Migrating Beliefs: Chinese Buddhism in Penang, Malaysia

Penang State in Malaysia is probably the most religiously diverse place I have ever visited. Walking around George Town, the capital city of Penang, I was completely enchanted by the density of different religious architectures. In the morning, Hindu deities at Sri Mahamariamman Temple are awakened in a puja ritual. Throughout the day, the sound of adhan, the call to prayer, can be heard from the minaret of Kapitan Keling Mosque. By the afternoon, I am overlooking the grand sea view from Kek Lok Si (極樂寺) on Penang Hill—the largest Buddhist temple in Malaysia.

As early as the beginning of the Common Era, Buddhism was introduced to the Malay Archipelago through Indian influence. However, Chinese Buddhism did not arrive until the second half of the 17th century, well after Islam had become the majority faith.
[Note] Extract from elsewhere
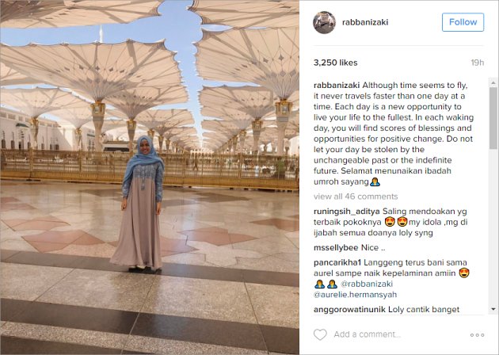
Task: Expand view all 46 comments
Action: pyautogui.click(x=356, y=197)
When Chinese immigrants, mainly from Fujian and Guangdong provinces in southeast China, came looking for work and business opportunities, they also brought their beliefs and practices. The temple of Kong Hock Keong (Guang Fu Gong, 廣福宮) in central George Town is a telling example. The name “Guang” refers to immigrants from Guangdong, while “Fu” refers to those from Fujian as the temple was funded by 454 individuals and companies from the two Chinese communities. Since its construction in 1800, Kong Hock Keong has been one of the most important places in Penang for worshippers of Guanyin, the Bodhisattva of Compassion, which is why the temple is better known as Kuan Yin Teng (Guanyin Ting, 觀音亭).